A esse “consórcio” formado pelo deep State, as redes sociais e uma ampla rede de ONGs e instituições acadêmicas formalmente criadas para “monitorar” a internet, os jornalistas que primeiro tiveram acesso aos Twitter Files começaram a chamar de “complexo industrial da censura”. O que os documentos revelaram foi a existência de um grande conluio entre agências governamentais, instituições acadêmicas, ONGs, redes sociais e o Partido Democrata para censurar cidadãos a respeito de vários assuntos, incluindo a origem do Sars-CoV-2, a eficácia e a segurança das vacinas, o laptop de Hunter Biden, a integridade eleitoral, as mudanças climáticas e os combustíveis fósseis, entre outros temas.
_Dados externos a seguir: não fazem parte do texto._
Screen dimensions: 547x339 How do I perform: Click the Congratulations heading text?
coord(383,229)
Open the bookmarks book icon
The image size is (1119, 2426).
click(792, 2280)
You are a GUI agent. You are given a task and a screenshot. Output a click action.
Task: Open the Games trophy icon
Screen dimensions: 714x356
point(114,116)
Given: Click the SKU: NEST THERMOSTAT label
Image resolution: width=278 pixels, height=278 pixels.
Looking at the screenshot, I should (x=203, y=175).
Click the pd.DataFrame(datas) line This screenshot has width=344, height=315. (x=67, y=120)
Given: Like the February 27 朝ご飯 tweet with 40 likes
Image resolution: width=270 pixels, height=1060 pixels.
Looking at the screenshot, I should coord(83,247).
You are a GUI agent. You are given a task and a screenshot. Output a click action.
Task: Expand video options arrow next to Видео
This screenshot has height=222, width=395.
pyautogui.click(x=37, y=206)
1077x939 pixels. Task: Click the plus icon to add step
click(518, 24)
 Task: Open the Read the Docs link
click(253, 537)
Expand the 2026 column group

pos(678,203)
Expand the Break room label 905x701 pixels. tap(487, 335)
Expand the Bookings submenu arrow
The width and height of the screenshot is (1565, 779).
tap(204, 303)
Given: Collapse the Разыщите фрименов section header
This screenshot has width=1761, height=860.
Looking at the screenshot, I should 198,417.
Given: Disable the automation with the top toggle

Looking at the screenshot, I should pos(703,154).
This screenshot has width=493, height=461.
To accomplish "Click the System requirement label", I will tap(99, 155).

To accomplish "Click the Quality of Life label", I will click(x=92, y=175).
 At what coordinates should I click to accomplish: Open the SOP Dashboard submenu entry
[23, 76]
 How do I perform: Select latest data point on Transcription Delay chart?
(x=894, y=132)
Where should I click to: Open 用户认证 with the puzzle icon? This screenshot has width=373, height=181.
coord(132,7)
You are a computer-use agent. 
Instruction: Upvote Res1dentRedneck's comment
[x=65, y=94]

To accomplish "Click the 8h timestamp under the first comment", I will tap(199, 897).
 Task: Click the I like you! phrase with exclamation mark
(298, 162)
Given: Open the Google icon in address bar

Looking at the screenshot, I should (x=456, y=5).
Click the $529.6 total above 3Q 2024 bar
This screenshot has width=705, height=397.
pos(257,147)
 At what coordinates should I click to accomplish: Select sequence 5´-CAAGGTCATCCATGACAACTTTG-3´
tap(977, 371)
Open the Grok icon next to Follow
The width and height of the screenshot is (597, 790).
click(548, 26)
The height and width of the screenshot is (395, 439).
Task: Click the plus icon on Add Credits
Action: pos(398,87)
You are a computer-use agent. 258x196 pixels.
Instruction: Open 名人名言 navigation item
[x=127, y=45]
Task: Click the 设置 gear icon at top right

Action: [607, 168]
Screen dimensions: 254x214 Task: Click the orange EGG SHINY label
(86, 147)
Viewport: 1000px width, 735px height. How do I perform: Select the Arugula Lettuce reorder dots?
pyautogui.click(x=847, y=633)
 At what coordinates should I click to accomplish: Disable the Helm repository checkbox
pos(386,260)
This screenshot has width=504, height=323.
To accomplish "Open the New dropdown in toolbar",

Para mobilizar os recursos estatais com vistas a impedir a livre expressão política de um indivíduo, o governo e sua rede de organizações já não precisam provar que ele é terrorista ou extremista. Basta alegar – sem ter de provar – que a opinião por ele expressa nas mídias sociais é errada
Ao lado de seus colegas Matt Taibbi e Bari Weiss, o jornalista Michael Shellemberger foi um dos que examinaram em primeira mão os documentos internos do Twitter. No dia 9 de março, em depoimento a um comitê da Câmara de Representantes dos EUA que investiga o uso das estruturas do governo federal para a perseguição política a adversários e, mais particularmente, o fomento do governo democrata à censura doméstica, ele começou a destrinchar a intrincada engenharia do “complexo industrial da censura”. O termo remonta ao célebre discurso de despedida proferido em 1961 por Dwight Eisenhower, no qual o então presidente americano alertava sobre “a influência indevida exercida pelo complexo militar-industrial”. Eisenhower temia que esse “complexo”, formado por empresas contratadas pelo governo e o Departamento de Defesa, pudesse “ameaçar nossas liberdades e os nossos processos democráticos”, tornando as políticas públicas “cativas de uma elite científica e tecnológica”.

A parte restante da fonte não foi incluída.